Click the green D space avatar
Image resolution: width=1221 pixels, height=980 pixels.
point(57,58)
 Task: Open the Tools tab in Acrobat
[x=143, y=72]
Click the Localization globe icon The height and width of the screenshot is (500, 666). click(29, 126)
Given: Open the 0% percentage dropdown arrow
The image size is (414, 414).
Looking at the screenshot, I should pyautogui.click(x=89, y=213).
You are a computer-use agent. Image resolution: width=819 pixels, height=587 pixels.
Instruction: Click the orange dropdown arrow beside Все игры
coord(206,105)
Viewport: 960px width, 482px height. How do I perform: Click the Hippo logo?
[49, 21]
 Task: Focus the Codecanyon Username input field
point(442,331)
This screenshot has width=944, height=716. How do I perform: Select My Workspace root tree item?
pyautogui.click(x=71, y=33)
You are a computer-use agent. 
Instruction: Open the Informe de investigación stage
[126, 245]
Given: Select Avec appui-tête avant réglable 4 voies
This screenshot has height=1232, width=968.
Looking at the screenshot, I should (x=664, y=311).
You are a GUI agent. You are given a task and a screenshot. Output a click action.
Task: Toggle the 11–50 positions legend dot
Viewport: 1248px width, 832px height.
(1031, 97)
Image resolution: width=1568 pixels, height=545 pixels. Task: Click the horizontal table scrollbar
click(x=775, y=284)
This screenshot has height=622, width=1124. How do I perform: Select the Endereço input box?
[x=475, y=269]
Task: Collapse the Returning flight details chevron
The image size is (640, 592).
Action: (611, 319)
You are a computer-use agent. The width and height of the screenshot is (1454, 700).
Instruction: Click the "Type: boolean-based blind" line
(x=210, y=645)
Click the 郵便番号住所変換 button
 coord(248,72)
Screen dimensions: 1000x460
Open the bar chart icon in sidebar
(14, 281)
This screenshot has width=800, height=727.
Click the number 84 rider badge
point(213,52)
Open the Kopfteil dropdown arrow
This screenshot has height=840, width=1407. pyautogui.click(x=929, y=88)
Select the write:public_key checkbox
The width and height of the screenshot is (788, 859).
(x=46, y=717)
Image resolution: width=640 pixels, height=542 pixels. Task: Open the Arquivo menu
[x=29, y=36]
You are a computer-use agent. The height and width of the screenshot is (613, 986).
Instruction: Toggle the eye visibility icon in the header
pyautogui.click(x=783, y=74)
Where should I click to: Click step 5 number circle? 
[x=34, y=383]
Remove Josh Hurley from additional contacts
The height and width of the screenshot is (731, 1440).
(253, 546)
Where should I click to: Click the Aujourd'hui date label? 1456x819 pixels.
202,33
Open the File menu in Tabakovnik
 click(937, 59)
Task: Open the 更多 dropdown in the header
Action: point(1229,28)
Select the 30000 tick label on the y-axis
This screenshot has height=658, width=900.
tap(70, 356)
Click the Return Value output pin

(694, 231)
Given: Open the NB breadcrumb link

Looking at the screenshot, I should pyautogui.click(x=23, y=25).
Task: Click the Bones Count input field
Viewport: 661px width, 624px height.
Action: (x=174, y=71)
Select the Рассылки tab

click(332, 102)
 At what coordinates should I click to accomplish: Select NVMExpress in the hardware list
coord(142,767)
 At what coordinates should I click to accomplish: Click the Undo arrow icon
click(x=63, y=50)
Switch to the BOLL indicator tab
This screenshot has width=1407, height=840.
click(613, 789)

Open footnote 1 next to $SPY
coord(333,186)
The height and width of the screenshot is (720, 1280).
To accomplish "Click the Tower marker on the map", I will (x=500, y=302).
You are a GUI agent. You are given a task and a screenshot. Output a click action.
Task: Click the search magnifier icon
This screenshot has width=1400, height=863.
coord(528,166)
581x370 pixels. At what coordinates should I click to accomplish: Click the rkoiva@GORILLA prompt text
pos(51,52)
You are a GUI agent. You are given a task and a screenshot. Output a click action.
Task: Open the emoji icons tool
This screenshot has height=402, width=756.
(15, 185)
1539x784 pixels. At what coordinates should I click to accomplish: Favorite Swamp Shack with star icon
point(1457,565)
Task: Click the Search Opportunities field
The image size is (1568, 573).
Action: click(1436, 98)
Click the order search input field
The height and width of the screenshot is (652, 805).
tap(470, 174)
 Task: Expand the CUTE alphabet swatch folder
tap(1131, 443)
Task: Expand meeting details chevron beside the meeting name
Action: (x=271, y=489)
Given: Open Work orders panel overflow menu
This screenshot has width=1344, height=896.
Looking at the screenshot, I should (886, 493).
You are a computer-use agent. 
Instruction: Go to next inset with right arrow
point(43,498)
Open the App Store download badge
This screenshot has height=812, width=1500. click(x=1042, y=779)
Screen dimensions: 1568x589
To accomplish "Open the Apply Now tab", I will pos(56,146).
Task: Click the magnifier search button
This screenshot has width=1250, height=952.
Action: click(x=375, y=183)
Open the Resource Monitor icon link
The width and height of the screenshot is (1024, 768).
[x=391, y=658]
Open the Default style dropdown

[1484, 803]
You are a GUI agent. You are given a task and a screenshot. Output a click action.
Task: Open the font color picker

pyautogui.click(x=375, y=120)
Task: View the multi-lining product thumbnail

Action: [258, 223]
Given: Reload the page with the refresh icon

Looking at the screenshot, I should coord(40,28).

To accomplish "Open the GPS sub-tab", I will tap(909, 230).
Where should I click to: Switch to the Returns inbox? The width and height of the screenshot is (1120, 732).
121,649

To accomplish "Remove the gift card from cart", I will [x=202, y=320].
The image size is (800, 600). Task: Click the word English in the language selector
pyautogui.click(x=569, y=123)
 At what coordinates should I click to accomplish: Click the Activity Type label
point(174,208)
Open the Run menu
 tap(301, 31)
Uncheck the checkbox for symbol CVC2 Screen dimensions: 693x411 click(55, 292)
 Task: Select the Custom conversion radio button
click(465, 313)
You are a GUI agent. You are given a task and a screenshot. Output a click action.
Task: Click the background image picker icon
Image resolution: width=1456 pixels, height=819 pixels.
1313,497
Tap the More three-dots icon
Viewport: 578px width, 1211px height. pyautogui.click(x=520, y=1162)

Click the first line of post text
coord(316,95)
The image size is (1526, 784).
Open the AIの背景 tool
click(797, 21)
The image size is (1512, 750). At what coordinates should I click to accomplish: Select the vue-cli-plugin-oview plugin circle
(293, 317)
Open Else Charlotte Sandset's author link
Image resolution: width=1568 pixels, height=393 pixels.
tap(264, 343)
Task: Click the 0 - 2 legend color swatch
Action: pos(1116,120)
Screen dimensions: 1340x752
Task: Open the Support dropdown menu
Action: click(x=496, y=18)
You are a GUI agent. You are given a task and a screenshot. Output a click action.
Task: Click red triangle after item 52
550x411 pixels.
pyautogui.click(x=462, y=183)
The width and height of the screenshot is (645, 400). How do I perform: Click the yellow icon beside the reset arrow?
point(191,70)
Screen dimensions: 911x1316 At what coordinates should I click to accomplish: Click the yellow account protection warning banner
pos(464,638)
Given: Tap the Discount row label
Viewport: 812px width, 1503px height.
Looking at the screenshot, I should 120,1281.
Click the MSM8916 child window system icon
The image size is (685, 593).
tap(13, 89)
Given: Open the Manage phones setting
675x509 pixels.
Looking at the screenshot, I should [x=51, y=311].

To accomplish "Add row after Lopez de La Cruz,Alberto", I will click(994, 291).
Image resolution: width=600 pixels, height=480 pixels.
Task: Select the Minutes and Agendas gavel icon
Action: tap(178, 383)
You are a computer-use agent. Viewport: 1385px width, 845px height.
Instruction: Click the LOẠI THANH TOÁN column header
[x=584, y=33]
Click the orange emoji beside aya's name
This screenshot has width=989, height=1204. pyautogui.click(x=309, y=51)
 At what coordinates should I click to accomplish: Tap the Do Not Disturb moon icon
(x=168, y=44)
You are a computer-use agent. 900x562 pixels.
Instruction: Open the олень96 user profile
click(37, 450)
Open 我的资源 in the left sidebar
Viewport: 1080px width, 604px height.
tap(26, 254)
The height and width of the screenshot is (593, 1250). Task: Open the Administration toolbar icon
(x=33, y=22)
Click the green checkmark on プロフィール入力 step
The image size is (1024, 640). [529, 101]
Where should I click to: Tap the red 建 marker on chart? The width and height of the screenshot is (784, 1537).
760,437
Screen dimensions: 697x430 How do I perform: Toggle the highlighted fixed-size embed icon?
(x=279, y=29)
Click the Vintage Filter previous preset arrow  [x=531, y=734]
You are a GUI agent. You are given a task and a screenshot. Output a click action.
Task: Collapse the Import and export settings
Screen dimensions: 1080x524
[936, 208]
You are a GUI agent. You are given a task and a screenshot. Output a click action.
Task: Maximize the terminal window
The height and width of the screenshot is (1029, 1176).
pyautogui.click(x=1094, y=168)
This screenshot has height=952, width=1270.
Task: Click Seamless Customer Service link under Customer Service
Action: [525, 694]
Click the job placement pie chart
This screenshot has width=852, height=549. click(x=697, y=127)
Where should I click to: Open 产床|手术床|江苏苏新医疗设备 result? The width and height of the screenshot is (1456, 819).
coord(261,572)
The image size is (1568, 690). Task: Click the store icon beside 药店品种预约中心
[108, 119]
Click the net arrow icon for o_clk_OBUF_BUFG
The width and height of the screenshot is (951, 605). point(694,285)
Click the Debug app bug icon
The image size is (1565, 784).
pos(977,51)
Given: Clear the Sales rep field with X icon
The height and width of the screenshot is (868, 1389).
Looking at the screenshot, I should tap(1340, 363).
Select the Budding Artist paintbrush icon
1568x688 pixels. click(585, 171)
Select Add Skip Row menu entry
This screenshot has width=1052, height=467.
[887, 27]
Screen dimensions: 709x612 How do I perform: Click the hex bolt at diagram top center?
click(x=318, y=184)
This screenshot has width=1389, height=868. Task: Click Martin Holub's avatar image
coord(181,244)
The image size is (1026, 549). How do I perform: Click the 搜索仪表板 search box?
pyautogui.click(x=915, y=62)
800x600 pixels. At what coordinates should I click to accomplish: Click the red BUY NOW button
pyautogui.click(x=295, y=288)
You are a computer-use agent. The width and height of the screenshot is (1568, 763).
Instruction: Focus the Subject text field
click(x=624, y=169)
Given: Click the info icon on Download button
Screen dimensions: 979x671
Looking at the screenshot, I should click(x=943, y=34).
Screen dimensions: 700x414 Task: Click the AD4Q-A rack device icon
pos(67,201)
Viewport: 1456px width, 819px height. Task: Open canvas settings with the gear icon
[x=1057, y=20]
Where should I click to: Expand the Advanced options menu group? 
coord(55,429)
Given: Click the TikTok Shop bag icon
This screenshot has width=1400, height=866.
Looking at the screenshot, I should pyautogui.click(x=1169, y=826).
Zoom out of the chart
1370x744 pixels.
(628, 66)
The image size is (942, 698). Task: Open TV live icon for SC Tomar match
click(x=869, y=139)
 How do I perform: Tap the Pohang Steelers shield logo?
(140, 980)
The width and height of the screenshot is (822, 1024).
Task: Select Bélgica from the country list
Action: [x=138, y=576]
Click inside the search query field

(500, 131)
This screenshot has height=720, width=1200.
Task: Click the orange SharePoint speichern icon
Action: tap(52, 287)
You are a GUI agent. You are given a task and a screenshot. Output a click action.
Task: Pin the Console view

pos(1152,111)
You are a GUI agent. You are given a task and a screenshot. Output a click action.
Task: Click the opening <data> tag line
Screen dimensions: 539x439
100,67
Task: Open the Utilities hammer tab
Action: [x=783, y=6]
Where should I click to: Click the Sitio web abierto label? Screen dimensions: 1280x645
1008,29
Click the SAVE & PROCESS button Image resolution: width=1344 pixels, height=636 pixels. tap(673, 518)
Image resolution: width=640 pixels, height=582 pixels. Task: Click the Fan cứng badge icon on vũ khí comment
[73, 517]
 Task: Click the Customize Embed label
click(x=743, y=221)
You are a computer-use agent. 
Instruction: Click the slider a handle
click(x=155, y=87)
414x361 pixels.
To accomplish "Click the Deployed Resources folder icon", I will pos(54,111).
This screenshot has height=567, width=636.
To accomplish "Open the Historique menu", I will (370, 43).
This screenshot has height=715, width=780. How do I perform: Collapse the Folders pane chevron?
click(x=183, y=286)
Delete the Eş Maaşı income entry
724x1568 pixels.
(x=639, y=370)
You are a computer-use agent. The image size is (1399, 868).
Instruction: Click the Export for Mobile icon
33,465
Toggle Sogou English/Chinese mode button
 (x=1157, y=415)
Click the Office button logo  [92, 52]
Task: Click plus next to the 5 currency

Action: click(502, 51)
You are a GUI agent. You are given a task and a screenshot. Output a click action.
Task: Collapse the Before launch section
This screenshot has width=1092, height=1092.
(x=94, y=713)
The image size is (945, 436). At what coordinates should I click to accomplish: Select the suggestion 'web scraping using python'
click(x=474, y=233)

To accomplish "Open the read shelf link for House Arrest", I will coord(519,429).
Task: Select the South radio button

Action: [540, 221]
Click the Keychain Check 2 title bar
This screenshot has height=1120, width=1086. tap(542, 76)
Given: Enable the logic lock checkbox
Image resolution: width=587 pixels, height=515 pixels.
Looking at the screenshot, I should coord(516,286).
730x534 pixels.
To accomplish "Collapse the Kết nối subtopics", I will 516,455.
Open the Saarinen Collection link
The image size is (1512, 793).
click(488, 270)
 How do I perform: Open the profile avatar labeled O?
##########
■ **Short task**: Turn the rows from the line with "the hardware list" up to and including the line with "coord(333,186)" into a JSON list of strings, one string per line, with blank lines left out.

■ **Solution for this task**:
[
  " At what coordinates should I click to accomplish: Select NVMExpress in the hardware list",
  "coord(142,767)",
  " At what coordinates should I click to accomplish: Click the Undo arrow icon",
  "click(x=63, y=50)",
  "Switch to the BOLL indicator tab",
  "This screenshot has width=1407, height=840.",
  "click(613, 789)",
  "Open footnote 1 next to $SPY",
  "coord(333,186)"
]